Finding good sushi in the City is difficult. Add in the words “affordable” and “sustainable” and it becomes nearly impossible. Enter: Tataki.
First and foremost, what really sets Tataki apart from almost every other restaurant in San Francisco is their commitment to sustainable seafood. Ask yourself, and be honest, if you can tell the difference in taste between Yellowtail Tuna and Albacore Tuna? Or, for that matter, Yellowtail Tuna and Mackerel? If you’re anything like me, the answer is probably no. My sushi knowledge goes as far as knowing that I prefer firmer fish to buttery fish, shrimp tempura is magically delicious, and my rolls need to be dunked in wasabi-spiced soy sauce for ultimate satisfaction. Novice at best. So when I don’t see “traditional” sushi selections, like Bluefin Tuna, and am instead greeted with a list of Pole-Caught Skipjack Tuna (katsuo), Closed-Containment Farmed Striped Bass (Suzuki), and McFarland Springs Trout, I’m not disappointed.
But even for people with ultra discerning taste buds, there’s nothing disappointing about the food. Everything on the menu is delicious: the appetizers are light and each flavorful in their own way - the Ocean Salad made of cucumber and three types of algae is as refreshing as it gets and tastes like a bite of sea salt and health; the Poke is clean and spruced up with avocado and something that resembles a birds next to add crunch to your bite; and the Baked Mussels are a must-try.
The main courses are clearly focused on their staple ingredient, fish, all of which is incredibly fresh. And the rolls…well, the rolls are magical. The Golden State is one of the best rolls I’ve ever tried - who would’ve thought that apple and scallop could roll so well together? So creamy and original! And for those looking for a bit of a kick, they have quite a few delectable, spicy options – the Extinguisher and Spicy Tempura being my favorites. And if we're talking about spice, you can't overlook the Russian Roulette roll: crawfish, cucumber asparagus, tobiko, and scallop, cut into six pieces, and served around a huge shot of unfiltered sake. The reason? It's called the Russian Roulette because on of the pieces contains a dollup of a super spicy secret sauce that has the potential to burn your tongue off, hence the shot of sake given to the lucky winner to quench their thirst. I happened to get that piece on the first try, and my mouth proceeded to burn for ten more minutes, until I couldn't take it anymore an asked for a glass of milk.
And believe it or not, you actually should take a long, hard look at the vegetarian selections because my favorite roll on the menu is fish-free. In a thousand years I would never have thought that the flavors of eggplant, bell pepper, zucchini, and carrot in a ratatouille roll would blows me away. I don’t even like ratatouille! But somehow they make it work. Oh, and the fact that the veggies are tempura-style doesn’t hurt.

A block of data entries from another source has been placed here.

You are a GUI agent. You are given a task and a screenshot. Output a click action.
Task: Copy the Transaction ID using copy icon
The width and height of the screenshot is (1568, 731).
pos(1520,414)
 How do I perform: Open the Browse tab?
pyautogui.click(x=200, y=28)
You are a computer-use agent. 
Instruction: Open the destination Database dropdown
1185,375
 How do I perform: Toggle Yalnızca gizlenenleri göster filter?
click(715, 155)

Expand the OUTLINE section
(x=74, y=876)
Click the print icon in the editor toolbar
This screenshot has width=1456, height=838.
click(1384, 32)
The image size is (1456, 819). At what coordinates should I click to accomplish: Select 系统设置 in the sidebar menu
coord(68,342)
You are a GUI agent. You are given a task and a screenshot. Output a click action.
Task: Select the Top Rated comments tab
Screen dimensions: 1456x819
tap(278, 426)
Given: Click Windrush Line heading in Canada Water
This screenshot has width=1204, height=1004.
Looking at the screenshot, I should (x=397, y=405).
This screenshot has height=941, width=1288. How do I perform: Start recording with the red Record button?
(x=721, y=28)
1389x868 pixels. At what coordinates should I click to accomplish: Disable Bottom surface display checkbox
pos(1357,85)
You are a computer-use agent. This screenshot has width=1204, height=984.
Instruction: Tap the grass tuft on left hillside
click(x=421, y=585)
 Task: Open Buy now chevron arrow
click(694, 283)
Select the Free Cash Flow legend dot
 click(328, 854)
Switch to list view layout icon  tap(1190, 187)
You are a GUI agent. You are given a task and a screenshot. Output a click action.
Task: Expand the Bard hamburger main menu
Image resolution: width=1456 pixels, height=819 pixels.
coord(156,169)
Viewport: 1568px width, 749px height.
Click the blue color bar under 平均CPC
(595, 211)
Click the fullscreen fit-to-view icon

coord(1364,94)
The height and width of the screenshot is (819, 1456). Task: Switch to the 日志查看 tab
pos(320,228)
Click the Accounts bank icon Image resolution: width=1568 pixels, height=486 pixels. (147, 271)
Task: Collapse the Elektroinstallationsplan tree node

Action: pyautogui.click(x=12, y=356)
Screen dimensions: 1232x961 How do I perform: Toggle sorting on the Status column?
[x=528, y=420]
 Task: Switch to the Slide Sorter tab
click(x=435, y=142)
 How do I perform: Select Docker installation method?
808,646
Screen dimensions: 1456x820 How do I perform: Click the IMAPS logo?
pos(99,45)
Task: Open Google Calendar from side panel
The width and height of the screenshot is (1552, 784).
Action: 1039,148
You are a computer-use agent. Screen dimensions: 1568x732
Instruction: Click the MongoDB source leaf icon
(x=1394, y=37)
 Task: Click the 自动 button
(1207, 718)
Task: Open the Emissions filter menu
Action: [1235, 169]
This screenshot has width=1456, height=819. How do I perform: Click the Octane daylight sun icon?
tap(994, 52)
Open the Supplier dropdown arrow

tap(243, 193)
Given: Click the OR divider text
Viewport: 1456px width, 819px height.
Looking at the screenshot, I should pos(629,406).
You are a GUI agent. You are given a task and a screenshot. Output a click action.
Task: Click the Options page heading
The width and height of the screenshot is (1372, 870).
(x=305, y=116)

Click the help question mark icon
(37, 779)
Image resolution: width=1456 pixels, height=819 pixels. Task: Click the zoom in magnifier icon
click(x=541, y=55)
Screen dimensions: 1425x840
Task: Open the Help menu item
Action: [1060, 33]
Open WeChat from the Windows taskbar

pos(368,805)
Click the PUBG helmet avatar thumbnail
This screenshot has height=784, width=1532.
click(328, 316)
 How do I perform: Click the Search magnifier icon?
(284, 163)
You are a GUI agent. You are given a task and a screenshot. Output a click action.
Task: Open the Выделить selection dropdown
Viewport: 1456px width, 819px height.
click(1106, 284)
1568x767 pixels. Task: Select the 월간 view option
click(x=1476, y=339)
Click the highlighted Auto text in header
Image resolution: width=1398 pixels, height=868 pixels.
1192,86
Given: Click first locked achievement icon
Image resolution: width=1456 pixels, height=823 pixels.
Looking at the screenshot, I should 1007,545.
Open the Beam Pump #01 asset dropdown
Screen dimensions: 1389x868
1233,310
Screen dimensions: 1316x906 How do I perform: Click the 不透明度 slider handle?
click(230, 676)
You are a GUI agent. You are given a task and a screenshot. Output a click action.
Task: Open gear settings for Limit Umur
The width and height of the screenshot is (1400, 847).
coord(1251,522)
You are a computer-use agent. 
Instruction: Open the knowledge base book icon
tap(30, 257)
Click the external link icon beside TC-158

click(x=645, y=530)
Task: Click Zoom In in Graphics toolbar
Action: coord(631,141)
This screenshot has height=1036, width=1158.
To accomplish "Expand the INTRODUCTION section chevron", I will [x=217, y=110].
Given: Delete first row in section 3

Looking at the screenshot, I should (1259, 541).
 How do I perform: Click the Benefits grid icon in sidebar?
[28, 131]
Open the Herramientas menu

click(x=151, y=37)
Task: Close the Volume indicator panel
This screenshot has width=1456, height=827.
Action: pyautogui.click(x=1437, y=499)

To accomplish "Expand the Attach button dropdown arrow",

Finally, little do people know, Tataki South (the one in Noe Valley) has the cutest, secret back room that comes complete with its own bar and 12-man table – perfect for a dinner with close friends. In fact, I recently hosted my birthday party in this room. And if that doesn’t say how highly I regard this restaurant, I’m not sure what does.
1740 Church Street
San Francisco, CA 94131-2413
2815 California St
San Francisco, CA 94115
I have to say, I disagree with your assessment that finding good sushi in San Francisco is difficult. I think there are several excellent sushi places and dozens of spots that should qualify as "very good" at a minimum. Being from the Midwest originally maybe I'm a bit too easy to please in the sushi department but that's my 2 cents on the SF sushi scene...
Outside of that I agree with you - Tataki is delicious!
I'd love to know where else you eat! The only problem that I have is that I'm about 99% sure there isn't another one that's 100% sustainable, which I think is really important.
Ki Sushi just opened in Temple (nightclub). I haven't been yet but it is supposed to be sustainable as well. Looking forward to trying Tataki 🙂
Ki is actually run by the same guy behind the scenes at Tataki! His name is Casson Trenor and he's a big advocate of sustainable seafood, so yes, Ki is also sustainable. I heard good things!
The food look fantastic! I looks like Tataki South is the place for Japanese/fusion food lovers to try out!